Statue of Robert Frost, Dartmouth College

Statue of Robert Frost, Dartmouth College

The summer provides scholars with opportunities to get together and workshop their research at institutes, seminars, and symposia  intended to foster group discussions on discrete topics like theory and methodology. For students of American History, one of the best opportunities to meet and discuss their work is the Futures of American Studies Summer Institute. This year, students and faculty from Fordham were invited to apply to participate in the Dartmouth institute with support from the Fordham Graduate School of Arts and Sciences. Among the community of Fordham Americanists who participated was Glenn Hendler, Associate Professor and Chair of the English Department, who gave a talk entitled ““The Civil War and the Ends of the State.” Also among the Fordham delegation was History PhD student Stephen Leccese, who presented work in progress on nineteenth-century mass consumption and economic thought. Stephen sent us this postcard with details of his experience at the institute.
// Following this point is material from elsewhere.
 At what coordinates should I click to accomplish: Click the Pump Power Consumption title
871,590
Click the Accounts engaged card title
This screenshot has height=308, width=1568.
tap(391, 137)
The best part was workshopping a paper at the Institute. We broke into seminar sessions of about 10 people each in the afternoons. Each day 2 or 3 people read a paper they were working on- it could have been a dissertation chapter, an article proposal, or anything else. I read “Nineteenth-Century Economic Thought and New Perspectives on the Rise of Mass Consumption,” a slight revision of the paper I worked on during our Research Colloquium. I got some very interesting feedback from people outside my field, since about 95% of the seminar participants were from English or Literary Studies departments. While I was skeptical about how helpful their comments would be, I was surprised at how interested they were in a work of history. They provided some great suggestions that I will certainly be adding into my paper as I work on it further.

The Dartmouth campus at night

The Dartmouth campus at night

Overall it was a very welcoming environment. Highly accomplished scholars, early career academics, advanced and early PhD students all interacted together without any sort of hierarchy. Even though I was in a different discipline than most other participants and was also much earlier in my PhD work (most were several years in and working on their dissertations), all expressed legitimate interest in what I was working on.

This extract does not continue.